It was the fall of 1802 when Ludwig van Beethoven confessed his nearly fatal despair about his growing deafness, in what’s now known as his "Heiligenstadt Testament." His music then took a daring new turn. WRTI’s Susan Lewis talks with conductor Michael Tilson Thomas about Beethoven's Symphony No. 3, "Eroica."
Radio script:
[Music: Beethoven’s Symphony No. 3, "Eroica" ]
Susan Lewis: Having spent months in the village of Heiligenstadt outside Vienna, Beethoven wrote of being on “the verge of despair,” unable to hear a flute in the distance or a shepherd singing—with only his art saving him from thoughts of suicide. Conductor Michael Tilson Thomas.
Michael Tilson Thomas: He realized he could communicate with his music in a way that transcended speech. And he also decided to be, as a composer, as bold as he had been for some time as an improviser in the years before that.

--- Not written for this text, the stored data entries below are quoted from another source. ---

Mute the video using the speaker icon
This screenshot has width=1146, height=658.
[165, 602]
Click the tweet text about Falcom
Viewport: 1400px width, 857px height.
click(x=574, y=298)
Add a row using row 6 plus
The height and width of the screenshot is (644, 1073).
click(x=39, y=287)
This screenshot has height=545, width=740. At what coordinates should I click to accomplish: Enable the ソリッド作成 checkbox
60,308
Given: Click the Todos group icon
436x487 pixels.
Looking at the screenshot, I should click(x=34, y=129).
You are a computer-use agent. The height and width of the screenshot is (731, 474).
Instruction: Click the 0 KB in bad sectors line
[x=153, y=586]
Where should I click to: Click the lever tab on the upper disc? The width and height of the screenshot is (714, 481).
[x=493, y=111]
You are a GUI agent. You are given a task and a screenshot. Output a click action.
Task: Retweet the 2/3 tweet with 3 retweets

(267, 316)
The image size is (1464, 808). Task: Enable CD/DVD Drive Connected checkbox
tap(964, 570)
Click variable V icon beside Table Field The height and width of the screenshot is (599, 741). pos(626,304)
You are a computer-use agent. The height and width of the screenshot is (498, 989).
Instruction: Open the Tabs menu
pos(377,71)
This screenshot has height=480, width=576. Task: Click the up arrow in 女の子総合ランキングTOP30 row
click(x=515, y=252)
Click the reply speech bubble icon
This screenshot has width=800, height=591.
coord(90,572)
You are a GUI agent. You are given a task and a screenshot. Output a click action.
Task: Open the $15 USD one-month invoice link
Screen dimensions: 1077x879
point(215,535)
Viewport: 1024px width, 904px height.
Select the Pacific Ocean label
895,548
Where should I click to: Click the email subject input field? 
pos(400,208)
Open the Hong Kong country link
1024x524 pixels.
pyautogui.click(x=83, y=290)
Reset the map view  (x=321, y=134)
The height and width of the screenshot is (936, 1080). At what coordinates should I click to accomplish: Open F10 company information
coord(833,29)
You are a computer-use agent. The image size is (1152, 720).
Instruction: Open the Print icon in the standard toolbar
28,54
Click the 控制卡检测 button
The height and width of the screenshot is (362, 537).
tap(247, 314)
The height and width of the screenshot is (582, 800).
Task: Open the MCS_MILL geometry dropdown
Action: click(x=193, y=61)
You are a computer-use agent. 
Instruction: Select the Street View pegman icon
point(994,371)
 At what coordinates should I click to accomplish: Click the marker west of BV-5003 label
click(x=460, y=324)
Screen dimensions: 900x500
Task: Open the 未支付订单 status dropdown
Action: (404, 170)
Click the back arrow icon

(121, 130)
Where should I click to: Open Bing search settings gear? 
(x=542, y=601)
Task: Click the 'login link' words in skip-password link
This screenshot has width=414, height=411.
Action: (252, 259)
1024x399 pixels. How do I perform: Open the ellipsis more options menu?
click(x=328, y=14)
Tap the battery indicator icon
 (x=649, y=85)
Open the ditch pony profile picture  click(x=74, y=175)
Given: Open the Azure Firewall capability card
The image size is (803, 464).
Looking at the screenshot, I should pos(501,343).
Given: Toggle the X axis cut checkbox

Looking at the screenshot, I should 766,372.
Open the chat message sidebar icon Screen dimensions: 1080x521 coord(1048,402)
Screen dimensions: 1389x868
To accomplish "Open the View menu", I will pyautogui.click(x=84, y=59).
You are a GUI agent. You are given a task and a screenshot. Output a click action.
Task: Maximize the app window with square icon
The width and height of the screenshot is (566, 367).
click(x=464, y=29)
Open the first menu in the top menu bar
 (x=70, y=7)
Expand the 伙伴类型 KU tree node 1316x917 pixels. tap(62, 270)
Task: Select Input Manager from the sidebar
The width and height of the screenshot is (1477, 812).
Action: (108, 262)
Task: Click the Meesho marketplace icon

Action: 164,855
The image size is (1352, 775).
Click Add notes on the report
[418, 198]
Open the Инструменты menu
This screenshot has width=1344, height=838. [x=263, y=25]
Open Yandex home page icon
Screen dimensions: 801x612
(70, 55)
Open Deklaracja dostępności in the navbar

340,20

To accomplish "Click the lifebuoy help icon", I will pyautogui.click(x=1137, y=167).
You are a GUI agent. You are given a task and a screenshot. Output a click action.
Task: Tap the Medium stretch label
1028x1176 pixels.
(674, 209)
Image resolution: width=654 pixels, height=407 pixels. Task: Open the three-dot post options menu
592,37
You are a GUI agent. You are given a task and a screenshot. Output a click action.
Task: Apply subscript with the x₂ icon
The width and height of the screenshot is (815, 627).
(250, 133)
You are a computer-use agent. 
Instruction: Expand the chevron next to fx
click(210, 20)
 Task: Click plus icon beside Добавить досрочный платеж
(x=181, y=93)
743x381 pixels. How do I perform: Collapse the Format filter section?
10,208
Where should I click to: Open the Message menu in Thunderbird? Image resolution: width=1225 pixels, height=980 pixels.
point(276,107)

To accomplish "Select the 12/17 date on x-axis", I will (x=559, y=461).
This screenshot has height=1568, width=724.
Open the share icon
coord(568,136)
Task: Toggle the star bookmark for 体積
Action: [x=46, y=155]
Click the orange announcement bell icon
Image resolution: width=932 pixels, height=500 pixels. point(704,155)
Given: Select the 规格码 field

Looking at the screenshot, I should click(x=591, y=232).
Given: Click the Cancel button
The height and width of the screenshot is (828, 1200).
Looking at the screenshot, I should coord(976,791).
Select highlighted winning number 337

[Music: Beethoven’s Symphony No. 3, "Eroica" ]

SL: The very next year, he wrote his 3rd Symphony—"Eroica." Instead of following the conventional form of theme, development, and recapitulation, Beethoven brought back the theme changed. It was an unusual musical commentary, says Tilson Thomas, on the realities of life.
MTT: You experience certain things, then you live through a period of travail, searching, development in your life. Then, even if those same ideas come back, they are not the same; they cannot be the same. You can never be the same.
The experiences you have do change you. That was psychologically a very revolutionary step for a composer to take, in imaging that a piece of music could represent life in that way.
SL: Despite his deafness, Beethoven wrote six more symphonies, and a multitude of other works. The Heiligenstadt Testament was discovered only after he died.